=== WHAT THE EXERCISE ASKS ===
Only the line with "Instruction: Expand the Flows sidebar section" and the lines after it, through the end of the material, belong in the answer; repeat them exactly.

* * * * *

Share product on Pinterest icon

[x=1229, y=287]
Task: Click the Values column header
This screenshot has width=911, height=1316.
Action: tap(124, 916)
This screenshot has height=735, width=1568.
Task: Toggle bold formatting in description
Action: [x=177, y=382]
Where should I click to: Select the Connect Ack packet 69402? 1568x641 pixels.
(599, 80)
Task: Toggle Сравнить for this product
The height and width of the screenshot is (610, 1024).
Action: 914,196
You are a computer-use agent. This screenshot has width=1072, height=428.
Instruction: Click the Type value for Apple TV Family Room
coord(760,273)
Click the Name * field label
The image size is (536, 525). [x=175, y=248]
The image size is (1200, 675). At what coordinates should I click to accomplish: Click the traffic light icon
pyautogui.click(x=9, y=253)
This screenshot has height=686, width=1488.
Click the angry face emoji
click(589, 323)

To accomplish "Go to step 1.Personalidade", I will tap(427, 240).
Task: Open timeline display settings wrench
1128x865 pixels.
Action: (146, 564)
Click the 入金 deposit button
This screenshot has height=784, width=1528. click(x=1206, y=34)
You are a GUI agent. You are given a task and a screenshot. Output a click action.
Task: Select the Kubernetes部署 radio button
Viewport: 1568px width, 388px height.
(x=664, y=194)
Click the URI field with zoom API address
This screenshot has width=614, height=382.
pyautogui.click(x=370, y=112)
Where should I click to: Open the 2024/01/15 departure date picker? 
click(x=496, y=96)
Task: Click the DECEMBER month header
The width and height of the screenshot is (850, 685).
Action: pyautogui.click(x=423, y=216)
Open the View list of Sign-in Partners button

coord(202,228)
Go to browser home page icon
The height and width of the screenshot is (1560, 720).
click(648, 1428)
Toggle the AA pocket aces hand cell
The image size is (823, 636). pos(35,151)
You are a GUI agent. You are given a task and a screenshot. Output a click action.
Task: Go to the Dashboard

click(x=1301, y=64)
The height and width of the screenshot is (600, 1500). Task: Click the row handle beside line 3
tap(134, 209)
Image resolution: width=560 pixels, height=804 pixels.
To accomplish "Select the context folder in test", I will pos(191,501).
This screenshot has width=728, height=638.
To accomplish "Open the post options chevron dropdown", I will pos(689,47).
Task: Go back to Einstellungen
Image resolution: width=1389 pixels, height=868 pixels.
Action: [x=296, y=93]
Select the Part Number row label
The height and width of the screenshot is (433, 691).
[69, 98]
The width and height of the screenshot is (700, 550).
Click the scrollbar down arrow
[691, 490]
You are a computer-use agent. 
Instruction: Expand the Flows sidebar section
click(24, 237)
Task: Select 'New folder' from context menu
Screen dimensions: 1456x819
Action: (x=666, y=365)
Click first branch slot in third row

* * * * *

=== EXERCISE RESULT ===
Instruction: Expand the Flows sidebar section
click(24, 237)
Task: Select 'New folder' from context menu
Screen dimensions: 1456x819
Action: (x=666, y=365)
Click first branch slot in third row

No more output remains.